95 % des producteurs engagés dans AlimFrance
95 % des producteurs de l’ALJB livrant à Danone répondent aujourd’hui favorablement au cahier des charges AlimFrance. C’est un autre fait marquant de 2022 : les éleveurs se sont engagés massivement dans ce programme vertueux porté par Danone. Ils en ont intégré les contraintes techniques et ils ont bon espoir que cet effort inédit, que seule l’OP Jura Bresse a su consentir, puisse déboucher sur une réelle plus-value. C’est d’ailleurs l’un des principaux axes de travail de l’OP pour 2023 qui souhaite « concrétiser avec l’équipe de Danone la mise en place de la valorisation de cette différenciation », expose Anthony Ecoiffier.
Augmentation de prix inéluctable
Une augmentation du prix du lait pour 2023 est inéluctable pour les producteurs de l’ALJB. Les améliorations apportées à la formule de prix doivent le permettre. « Nous avons également bon espoir que les négociations commerciales entre Danone et la grande distribution puissent apporter une bonification », poursuit le président. Les producteurs comptent sur les effets de la loi EGAlim qui rend obligatoire la transparence des prix et devrait du même coup contraindre la grande distribution à mieux rémunérer le travail des éleveurs. Grâce à la loi EGAlim, les producteurs ont « l’objectif que le prix soit au moins au niveau du coût de revient, voire mieux », confie Anthony Ecoiffier. Ce prix de revient est passé de 391 à 410 €/1.000 litres en 2021 et il a bondi à 435 € en 2022 et est parti pour atteindre 475 € pour 2023, indique-t-on.
Attractivité retrouvée
En 2022, l’ALJB a livré 52,6 millions de litres de lait. 45 millions de litres ont été livrés à Danone par 72 producteurs.

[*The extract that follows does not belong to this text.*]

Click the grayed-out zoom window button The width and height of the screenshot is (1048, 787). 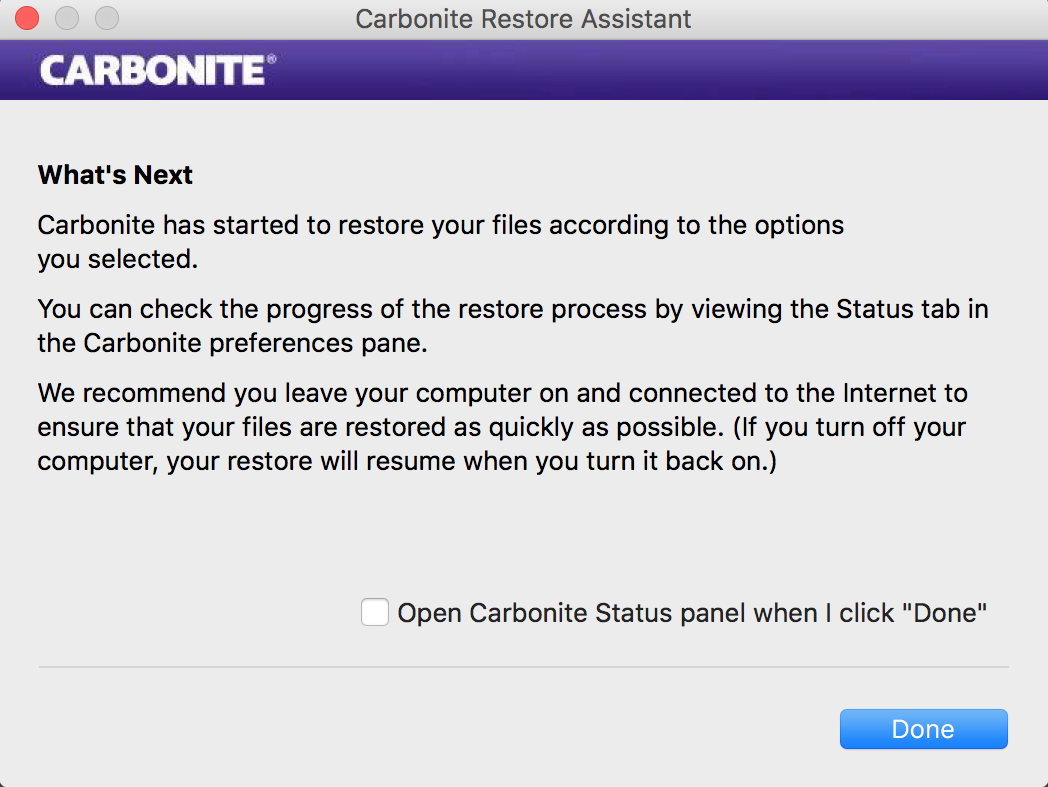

L’association compte aussi 15 producteurs fournissant, depuis quatre ans, la Fromagerie de la Haute Combe pour 7,7 millions de litres de lait (en AOP Morbier payé 580 €/1.000 litres en 2022). Pour 2023, l’ALJB comptera 70 producteurs de lait livreurs à Danone pour environ 43 millions de litres. Deux départs en retraite, une cessation et deux départs pour une autre laiterie sont prévus pour 2023. Un nouvel éleveur devrait rejoindre l’OP en 2024. En dépit de ces départs, Anthony Ecoiffier positive en estimant que « la région a encore de l’avenir dans la production laitière », tant elle « redevient attractive pour les transformateurs laitiers du secteur ». La « moindre ressource laitière » est un argument de poids dans le rapport de force. Le président ajoute que la durabilité de la filière passe aussi par la modernisation des exploitations qui doivent pouvoir investir. Il en va aussi du renouvellement des générations.